DECEMBER 1980: “HE’S GOING TO BRING DOWN THE SOVIET UNION”
What happened that first Tuesday in November 1980 was obviously quite visible to the general public. That was not the case for a dramatic moment that occurred a month later among two individuals at a party in Alabama, an encounter never revealed, until now.

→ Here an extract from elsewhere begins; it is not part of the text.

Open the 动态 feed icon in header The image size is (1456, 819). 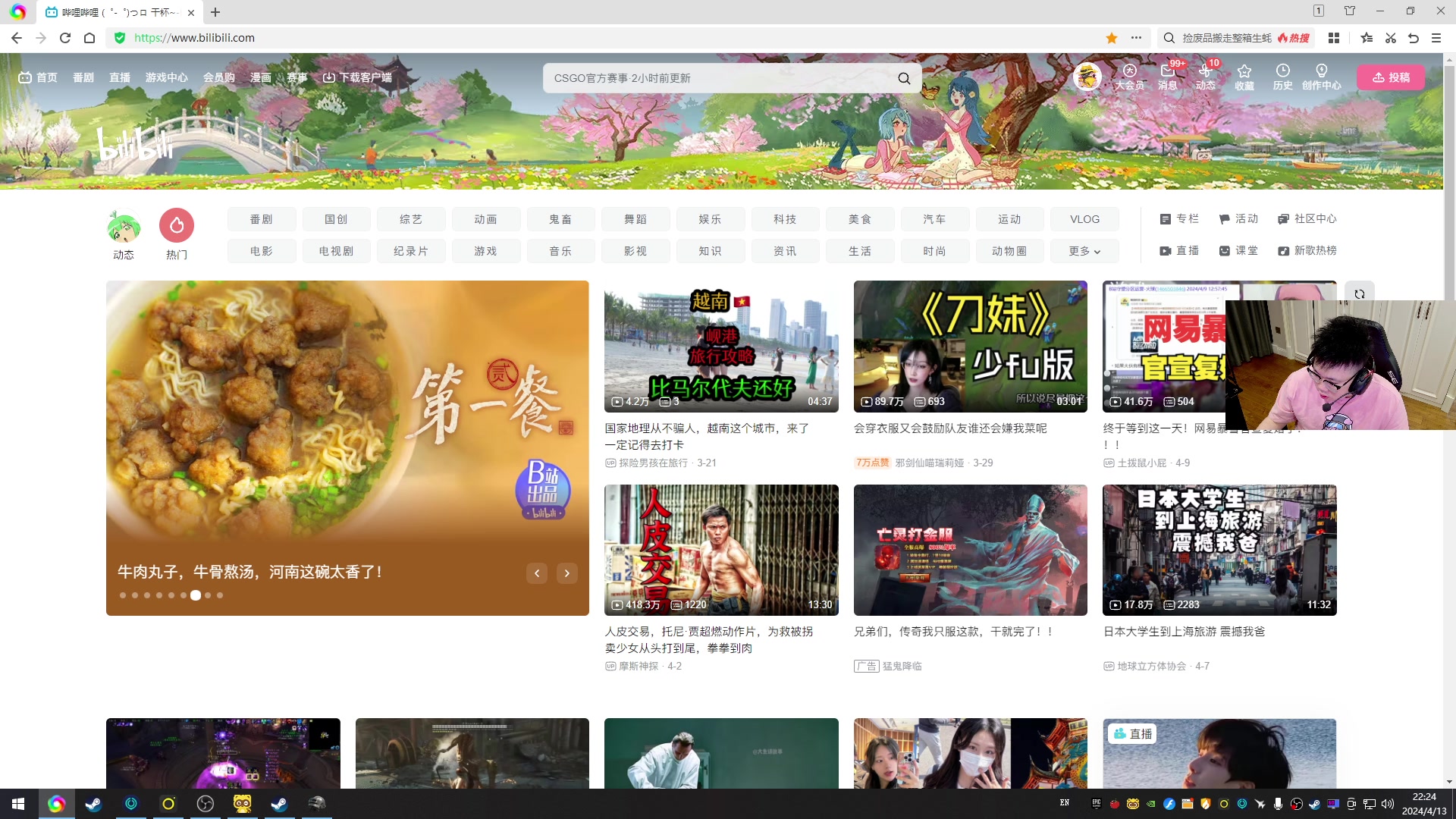1205,71
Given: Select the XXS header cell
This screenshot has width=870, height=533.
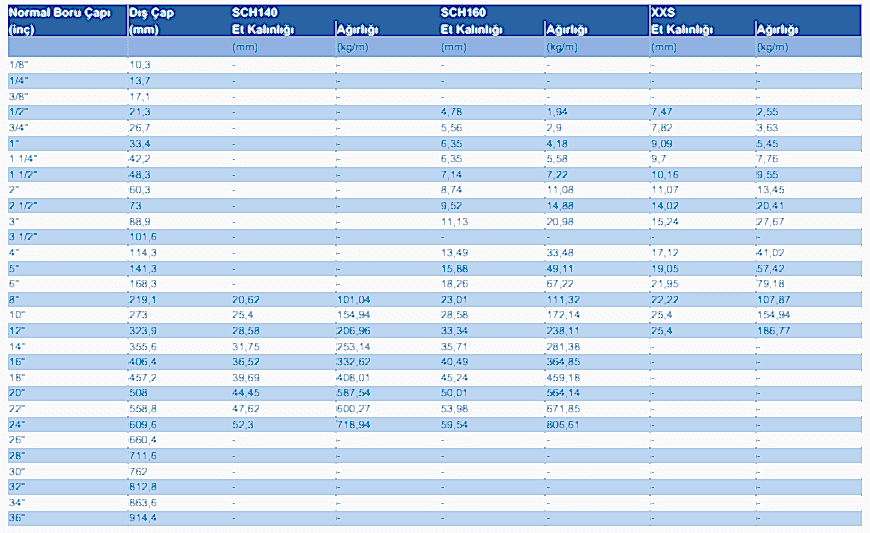Looking at the screenshot, I should click(x=663, y=13).
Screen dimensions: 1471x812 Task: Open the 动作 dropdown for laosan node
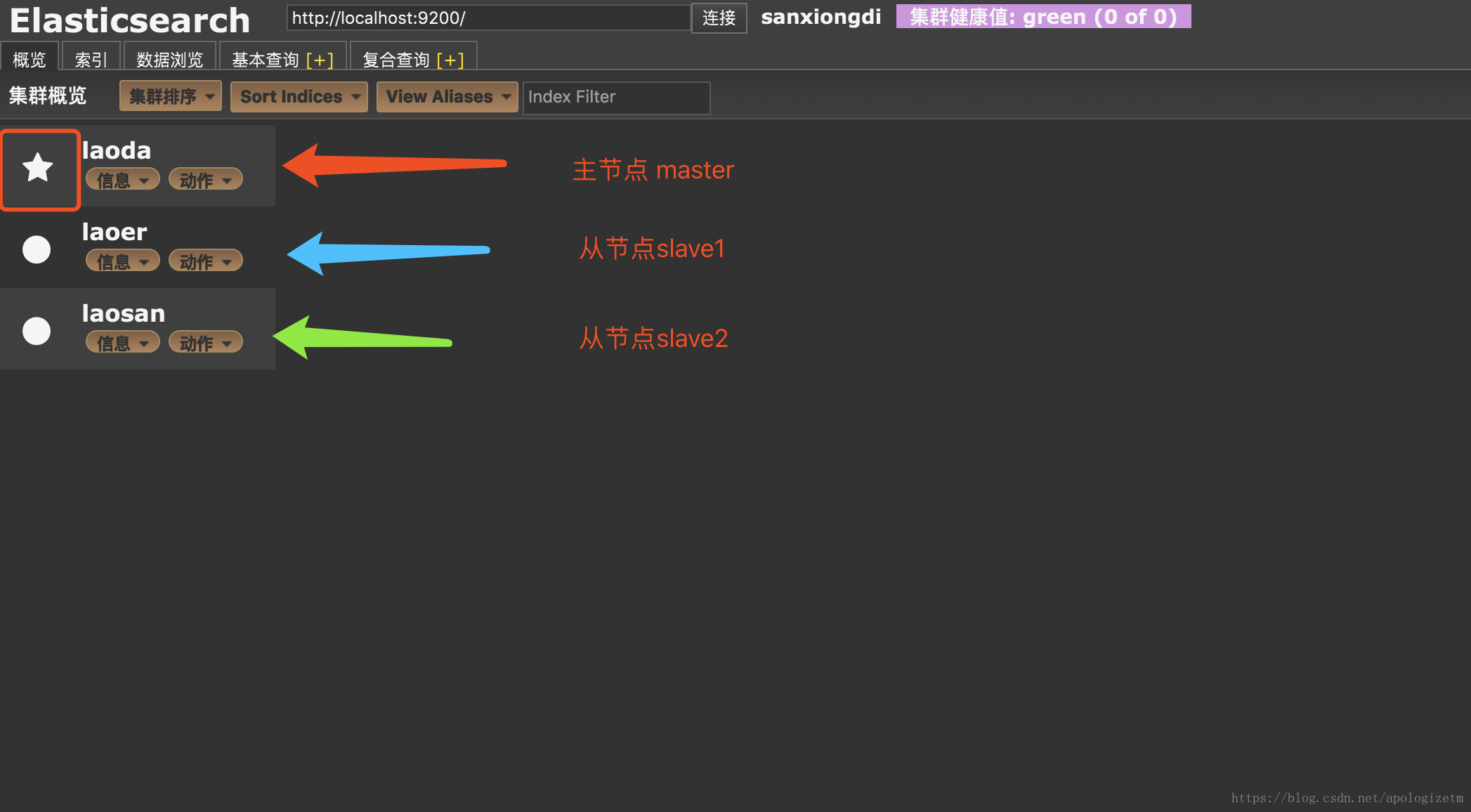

Ollie Delchamps was founder of a supermarket chain. A friend of the late political strategist Lee Atwater, he became closely involved with the 1980 Reagan campaign.52 A very revealing incident took place between Delchamps and another successful Alabama businessman named Bob Callahan, Sr. in December 1980. It was a moment that Callahan has never forgotten and long sought to share with someone who could record it for the sake of history.53 Here, in his own words, is what Callahan experienced:
It was December 1980, the second full weekend, a Saturday. It was a cocktail party in Point Clear, Alabama. There was a man there named Ollie Delchamps. I asked him what Ronald Reagan planned to do once he became president. He basically gave me this P.R. statement, campaign literature kind of stuff: education, science, taxes, general policy. “No,” I said. “I want to know the real objectives, not what’s in the newspapers.” I was a bit forceful and blunt. He turned his back on me. “Oh, no,” I thought. “I made him mad!” Then he went over and huddled with some of his colleagues who were also a part of the Reagan side. I don’t know what exactly went through his head or what he was saying.
After a while, he turned around, walked back to me, and said, “What is it you want to know?” I told him again, “I want to know what Ronald Reagan really intends to do.” “Who are you going to tell?” he replied. I said, “No one but me and Ginger [Callahan’s wife].” “Let’s walk over to the corner,” he said. [Delchamps added:] “No one but Ginger, eh?” “Yes,” I said. “I promise. No one but Ginger.” “Okay,” he said. “Ronald Reagan wants to do three things: One, build up the economy. Two, build up defense. Three, he’s going to bring down the Soviet Union.”54
Those words—driven home by the fashion in which Delchamps cornered Callahan and swore him to secrecy—remain seared in Callahan’s memory: “Reagan is going to ‘bring down the Soviet Union,’ he told me. ‘Bring it down.’ Exact words. I’ve never forgotten that. And I never told anyone other than my wife. But I’m telling you now. I think it’s okay to share the story now.” Almost twenty-five years later, Callahan remembered the encounter like it had happened yesterday.55
WHILE THESE WORDS HUNG ON THE LIPS OF TWO MEN at a cocktail party, Reagan himself was getting prepared—not just for his arrival in Washington but for the inevitable struggle that was to come. To Ronald Reagan, this was the moment he had been preparing for since his earliest encounters with Communism; it was the culmination of a life spent standing up for his unflinching belief in the American way of life. Spurred and affirmed by his electoral success, he was ready to take the oath.